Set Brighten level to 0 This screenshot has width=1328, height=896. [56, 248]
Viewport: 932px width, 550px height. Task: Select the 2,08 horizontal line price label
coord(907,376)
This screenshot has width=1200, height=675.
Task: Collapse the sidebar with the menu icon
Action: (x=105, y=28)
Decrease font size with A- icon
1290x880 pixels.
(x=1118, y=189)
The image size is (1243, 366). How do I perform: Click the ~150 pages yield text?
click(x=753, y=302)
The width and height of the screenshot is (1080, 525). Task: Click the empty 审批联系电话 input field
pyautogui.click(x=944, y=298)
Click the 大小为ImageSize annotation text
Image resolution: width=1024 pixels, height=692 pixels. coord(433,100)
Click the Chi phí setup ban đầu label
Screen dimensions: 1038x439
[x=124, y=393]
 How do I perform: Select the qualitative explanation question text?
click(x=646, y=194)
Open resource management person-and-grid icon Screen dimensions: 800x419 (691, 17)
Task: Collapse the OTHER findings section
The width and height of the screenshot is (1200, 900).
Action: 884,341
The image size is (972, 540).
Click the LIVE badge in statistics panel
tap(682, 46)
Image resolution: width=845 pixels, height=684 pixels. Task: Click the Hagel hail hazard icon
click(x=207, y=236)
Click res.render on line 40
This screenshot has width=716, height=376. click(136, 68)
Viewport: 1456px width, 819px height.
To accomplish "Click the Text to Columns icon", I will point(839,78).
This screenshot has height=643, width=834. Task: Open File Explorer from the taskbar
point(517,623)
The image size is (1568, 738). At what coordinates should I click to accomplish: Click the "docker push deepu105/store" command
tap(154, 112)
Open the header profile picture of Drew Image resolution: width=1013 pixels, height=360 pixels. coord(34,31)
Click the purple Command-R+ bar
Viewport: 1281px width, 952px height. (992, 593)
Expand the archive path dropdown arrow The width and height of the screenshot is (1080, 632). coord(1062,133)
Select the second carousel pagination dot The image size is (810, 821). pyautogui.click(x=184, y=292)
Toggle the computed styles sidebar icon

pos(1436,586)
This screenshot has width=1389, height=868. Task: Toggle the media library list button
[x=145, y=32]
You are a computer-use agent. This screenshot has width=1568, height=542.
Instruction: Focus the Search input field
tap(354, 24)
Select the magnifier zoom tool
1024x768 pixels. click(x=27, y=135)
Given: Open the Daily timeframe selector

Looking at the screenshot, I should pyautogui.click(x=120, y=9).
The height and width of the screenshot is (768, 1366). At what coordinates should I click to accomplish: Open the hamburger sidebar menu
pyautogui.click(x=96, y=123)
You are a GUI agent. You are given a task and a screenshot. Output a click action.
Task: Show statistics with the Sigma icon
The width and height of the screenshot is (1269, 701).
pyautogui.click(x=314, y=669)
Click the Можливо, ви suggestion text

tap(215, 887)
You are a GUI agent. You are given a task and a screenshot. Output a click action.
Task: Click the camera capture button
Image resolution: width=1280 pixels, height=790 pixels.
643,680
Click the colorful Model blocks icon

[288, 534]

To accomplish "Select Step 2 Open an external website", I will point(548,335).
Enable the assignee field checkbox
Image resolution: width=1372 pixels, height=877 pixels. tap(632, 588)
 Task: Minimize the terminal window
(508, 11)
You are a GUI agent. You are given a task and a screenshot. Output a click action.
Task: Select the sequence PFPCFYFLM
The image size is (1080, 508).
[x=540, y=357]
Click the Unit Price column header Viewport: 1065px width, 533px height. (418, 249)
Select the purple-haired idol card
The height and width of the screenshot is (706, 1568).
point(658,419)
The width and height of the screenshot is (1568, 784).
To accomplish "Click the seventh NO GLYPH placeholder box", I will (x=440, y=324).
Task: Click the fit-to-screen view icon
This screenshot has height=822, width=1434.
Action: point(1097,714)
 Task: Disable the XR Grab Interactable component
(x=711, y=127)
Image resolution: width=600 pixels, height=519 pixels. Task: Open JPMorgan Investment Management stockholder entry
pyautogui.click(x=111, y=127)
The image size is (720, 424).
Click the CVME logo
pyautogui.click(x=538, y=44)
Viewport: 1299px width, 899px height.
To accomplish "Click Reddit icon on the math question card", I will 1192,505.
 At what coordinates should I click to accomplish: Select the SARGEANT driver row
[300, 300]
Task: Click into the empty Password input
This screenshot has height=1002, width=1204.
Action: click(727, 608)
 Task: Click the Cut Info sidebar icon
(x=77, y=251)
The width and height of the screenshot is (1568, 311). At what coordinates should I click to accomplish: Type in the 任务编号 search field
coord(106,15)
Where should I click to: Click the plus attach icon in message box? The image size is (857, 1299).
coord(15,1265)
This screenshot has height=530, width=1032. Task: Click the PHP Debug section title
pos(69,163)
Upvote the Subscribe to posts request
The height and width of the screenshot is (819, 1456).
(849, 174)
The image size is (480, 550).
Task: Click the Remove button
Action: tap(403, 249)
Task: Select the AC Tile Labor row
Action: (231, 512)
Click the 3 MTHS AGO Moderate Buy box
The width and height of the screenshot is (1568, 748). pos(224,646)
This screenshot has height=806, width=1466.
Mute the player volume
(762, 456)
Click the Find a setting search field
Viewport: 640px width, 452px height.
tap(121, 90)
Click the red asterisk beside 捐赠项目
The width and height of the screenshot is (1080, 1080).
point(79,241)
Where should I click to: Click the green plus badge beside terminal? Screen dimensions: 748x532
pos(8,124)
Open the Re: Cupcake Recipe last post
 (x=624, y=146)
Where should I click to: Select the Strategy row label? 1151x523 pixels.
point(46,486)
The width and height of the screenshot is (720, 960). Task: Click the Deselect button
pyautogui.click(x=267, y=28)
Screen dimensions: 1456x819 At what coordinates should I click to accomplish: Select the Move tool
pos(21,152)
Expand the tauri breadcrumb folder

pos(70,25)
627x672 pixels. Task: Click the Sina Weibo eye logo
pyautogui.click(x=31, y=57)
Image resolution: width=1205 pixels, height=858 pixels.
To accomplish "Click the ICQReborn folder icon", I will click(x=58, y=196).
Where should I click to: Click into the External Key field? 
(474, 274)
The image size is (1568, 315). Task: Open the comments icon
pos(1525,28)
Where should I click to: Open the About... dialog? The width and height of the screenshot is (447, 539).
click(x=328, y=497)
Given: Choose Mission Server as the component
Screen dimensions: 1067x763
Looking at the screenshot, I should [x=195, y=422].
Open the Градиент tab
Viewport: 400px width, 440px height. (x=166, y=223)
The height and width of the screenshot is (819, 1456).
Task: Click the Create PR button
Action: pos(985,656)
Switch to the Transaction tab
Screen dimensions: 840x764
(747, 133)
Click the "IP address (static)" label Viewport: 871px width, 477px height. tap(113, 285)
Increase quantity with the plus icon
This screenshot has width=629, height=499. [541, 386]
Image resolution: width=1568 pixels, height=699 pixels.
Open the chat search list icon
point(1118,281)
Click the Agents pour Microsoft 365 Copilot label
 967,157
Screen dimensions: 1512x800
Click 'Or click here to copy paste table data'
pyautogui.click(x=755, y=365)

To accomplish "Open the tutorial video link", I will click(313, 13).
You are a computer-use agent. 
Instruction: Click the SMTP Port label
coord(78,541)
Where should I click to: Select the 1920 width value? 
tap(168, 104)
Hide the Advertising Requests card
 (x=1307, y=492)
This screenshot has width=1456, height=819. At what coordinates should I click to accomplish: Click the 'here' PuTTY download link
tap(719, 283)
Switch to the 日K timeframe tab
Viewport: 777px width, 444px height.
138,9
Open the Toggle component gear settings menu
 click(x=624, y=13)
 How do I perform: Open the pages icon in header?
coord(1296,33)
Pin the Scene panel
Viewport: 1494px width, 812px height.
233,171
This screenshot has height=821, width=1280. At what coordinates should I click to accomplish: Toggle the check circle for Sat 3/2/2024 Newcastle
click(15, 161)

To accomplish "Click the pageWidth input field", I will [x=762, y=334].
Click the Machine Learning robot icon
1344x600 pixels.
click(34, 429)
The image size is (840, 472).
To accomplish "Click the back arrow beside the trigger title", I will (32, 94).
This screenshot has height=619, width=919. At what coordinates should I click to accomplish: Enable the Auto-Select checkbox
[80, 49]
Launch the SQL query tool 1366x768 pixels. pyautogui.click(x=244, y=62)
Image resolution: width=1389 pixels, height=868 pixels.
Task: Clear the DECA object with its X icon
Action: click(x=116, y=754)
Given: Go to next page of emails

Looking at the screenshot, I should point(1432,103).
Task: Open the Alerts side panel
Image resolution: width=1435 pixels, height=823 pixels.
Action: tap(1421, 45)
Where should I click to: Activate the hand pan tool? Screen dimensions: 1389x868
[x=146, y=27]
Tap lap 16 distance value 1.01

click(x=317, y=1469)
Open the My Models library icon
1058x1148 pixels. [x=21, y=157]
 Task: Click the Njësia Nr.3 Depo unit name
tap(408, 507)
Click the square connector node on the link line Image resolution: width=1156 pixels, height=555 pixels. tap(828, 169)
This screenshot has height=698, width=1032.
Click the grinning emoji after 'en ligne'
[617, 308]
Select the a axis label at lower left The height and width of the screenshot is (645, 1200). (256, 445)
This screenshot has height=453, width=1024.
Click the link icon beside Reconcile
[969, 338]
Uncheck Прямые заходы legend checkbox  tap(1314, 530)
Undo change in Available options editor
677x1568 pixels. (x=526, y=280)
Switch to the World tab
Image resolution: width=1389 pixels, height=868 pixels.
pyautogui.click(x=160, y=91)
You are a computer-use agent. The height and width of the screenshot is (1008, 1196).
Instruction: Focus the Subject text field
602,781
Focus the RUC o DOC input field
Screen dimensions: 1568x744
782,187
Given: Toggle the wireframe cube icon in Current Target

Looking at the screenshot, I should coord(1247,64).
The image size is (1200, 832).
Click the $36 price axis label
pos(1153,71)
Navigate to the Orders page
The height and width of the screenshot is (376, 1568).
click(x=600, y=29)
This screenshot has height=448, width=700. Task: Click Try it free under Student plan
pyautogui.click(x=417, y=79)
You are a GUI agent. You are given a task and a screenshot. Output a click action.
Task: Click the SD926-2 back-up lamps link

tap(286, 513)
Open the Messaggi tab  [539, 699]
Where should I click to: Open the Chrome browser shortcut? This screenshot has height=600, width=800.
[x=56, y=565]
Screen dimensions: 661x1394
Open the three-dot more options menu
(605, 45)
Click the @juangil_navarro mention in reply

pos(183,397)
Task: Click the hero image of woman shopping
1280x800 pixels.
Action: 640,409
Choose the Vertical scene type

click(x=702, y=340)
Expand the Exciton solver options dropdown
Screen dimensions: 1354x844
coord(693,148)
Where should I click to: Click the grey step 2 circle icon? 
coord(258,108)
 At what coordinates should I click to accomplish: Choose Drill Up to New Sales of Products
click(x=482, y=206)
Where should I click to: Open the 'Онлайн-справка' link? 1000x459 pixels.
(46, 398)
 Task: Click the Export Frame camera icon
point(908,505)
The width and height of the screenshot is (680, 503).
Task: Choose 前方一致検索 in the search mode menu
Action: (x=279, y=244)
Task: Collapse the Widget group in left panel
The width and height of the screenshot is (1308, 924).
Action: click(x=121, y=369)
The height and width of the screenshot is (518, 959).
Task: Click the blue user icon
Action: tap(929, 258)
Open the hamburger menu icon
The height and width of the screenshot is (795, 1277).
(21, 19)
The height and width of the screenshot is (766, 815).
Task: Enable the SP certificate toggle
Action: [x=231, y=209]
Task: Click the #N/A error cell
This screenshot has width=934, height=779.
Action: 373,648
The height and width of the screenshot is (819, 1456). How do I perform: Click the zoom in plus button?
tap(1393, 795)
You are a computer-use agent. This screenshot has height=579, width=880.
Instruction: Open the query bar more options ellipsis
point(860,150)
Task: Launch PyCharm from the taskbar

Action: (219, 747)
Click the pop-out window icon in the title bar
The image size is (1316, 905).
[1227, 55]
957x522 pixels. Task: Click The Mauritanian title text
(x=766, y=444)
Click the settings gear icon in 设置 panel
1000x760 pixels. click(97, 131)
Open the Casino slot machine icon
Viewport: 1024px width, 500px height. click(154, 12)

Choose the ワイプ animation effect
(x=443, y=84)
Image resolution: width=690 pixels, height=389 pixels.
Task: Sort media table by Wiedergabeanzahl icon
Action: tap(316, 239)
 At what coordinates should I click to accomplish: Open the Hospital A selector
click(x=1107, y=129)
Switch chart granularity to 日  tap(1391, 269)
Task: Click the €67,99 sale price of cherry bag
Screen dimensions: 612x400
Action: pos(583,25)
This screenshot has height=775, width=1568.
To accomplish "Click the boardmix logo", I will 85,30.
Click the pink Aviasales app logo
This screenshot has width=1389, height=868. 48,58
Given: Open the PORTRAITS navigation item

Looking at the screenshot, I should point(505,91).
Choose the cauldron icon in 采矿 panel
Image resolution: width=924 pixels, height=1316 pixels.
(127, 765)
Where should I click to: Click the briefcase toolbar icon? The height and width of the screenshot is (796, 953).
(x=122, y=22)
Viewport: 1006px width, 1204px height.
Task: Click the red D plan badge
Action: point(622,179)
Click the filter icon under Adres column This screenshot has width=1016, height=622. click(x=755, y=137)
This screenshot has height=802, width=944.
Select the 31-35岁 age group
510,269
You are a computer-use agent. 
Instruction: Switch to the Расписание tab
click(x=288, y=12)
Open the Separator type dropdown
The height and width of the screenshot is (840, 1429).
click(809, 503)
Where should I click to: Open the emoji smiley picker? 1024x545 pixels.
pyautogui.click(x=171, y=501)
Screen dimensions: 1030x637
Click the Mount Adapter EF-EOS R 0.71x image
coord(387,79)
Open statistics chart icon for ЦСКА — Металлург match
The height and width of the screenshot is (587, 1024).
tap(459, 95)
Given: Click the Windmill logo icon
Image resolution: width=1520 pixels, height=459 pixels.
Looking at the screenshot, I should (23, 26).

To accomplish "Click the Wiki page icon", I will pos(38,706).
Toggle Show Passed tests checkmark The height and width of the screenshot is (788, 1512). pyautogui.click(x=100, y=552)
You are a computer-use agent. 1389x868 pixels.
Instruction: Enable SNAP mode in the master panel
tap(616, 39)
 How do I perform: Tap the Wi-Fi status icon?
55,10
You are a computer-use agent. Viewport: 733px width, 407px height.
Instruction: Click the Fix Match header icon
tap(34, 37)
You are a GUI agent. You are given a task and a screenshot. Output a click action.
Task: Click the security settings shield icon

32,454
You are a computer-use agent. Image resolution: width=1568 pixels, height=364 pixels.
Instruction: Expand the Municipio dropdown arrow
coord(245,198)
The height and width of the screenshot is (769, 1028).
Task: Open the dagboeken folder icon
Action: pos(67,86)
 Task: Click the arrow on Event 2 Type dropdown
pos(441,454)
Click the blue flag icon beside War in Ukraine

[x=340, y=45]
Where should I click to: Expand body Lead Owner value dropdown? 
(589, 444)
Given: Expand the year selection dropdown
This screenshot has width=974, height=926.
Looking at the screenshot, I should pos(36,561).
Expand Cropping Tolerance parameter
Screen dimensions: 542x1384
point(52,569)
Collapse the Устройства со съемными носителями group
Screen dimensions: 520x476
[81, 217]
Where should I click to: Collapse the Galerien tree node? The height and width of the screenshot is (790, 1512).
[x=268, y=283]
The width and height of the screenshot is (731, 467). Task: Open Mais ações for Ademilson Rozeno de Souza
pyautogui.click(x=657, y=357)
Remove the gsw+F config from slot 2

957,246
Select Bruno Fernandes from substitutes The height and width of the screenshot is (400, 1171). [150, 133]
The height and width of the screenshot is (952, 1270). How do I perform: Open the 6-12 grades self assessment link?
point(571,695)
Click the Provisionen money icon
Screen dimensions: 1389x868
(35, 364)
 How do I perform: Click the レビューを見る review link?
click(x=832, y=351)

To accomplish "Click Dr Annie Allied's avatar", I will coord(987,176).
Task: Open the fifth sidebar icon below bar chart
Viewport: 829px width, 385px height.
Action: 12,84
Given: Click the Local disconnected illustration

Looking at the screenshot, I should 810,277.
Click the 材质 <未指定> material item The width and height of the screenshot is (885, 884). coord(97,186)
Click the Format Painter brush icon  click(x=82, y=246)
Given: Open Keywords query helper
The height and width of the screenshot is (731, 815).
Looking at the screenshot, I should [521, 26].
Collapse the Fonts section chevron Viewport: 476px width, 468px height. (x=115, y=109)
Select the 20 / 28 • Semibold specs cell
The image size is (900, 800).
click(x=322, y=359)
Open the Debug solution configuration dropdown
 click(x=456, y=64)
:::::
**Work to do**. Quote the rows verbatim, starting at the line containing "Task: Click into the empty Password input" and ending after the line containing "(x=77, y=251)".

**Worked answer**.
Task: Click into the empty Password input
This screenshot has height=1002, width=1204.
Action: click(727, 608)
 Task: Click the Cut Info sidebar icon
(x=77, y=251)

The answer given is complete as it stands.